By Josh Meyer - and Edmund Sanders
11 January 2007
WASHINGTON - The Pentagon said Tuesday that it would continue its aggressive hunt for suspected terrorists in Somalia, amid unconfirmed reports that a U.S. airstrike or follow-up attacks killed an al-Qaeda leader wanted in connection with several bombings in East Africa.
Two U.S. counterterrorism officials said Tuesday evening that analysts were assessing reports from Somalia that Abu Talha al-Sudani, one of three operatives sought in connection with bombings of a Kenya hotel in 2002 and strikes against Israeli airliners, had been killed.

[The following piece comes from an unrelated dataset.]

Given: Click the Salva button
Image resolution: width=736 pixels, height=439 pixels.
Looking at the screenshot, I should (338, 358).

Abdirizak Hassan, chief of staff for President Abdullahi Yusuf, said suspected al-Qaeda cell leader Fazul Abdullah Mohammed and three leaders of the fleeing Islamic Courts Union government had been killed.
The Pentagon confirmed Tuesday that an Air Force AC-130 gunship fired Sunday at what U.S. officials called a terrorist hideout in a forested area near the southern border with Kenya, after ``credible intelligence'' indicated that senior al-Qaeda leaders were there.

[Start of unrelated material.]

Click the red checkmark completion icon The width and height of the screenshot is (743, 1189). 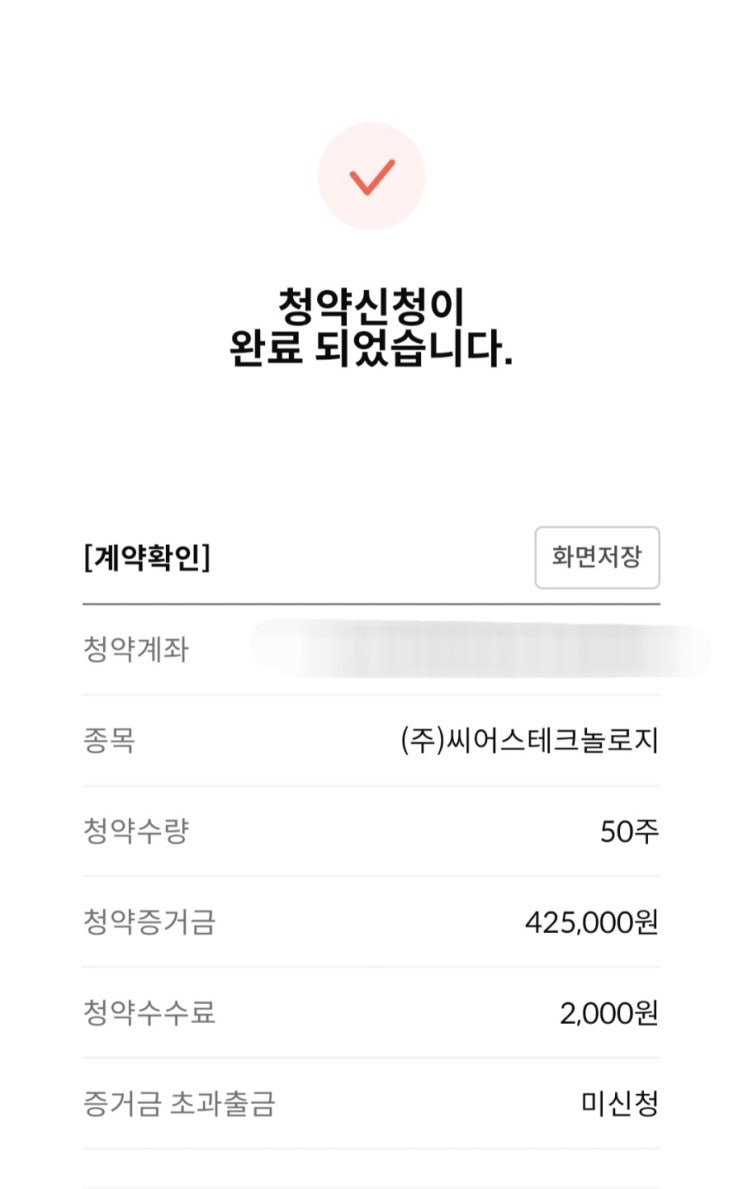tap(371, 177)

``As we pursue the war on terror we will seek out, attempt to identify, locate, capture and if necessary kill terrorists and to thwart their activities,'' Defense Department spokesman Bryan Whitman said. ``We are also going after those who harbor and provide safe haven for terrorists and their activities.''
But Whitman would not say whether al-Sudani Mohammed, and a third suspect, Saleh Ali Saleh Nabhan, were the targets of the airstrike, nor whether any were killed or injured.
If a top leader indeed had been killed, the U.S. officials said, it would mark a significant victory in a war on terrorism that has not netted a high-value al-Qaeda suspect since the targeted killing of Abu Musab al-Zarqawi in Iraq last summer. Authorities described al-Sudani as a senior al-Qaeda operative in East Africa and close associate of cell leader Mohammed, who also is wanted in the 1998 bombings of U.S. embassies in Kenya and Tanzania that killed 224 people.
The reports differed over whether al-Sudani was killed by the air attack or in subsequent sweeps by the Ethiopian military, the intelligence officials said.
The U.S. officials discounted reports that Mohammed had been killed.
The slain Islamic courts officials included former chief of security of Mogadishu, Sheik Abduallahi Moalim Ali, as well as Abdirahman Janaqow, deputy chairman of Somalia's Islamic Courts, according to Hassan. He did not identify the third slain official. He added that Ethiopian troops had retrieved bodies from the strike area.
Analysts said they believed that the U.S. actions in Somalia would be limited and short-lived, and would not include ground forces.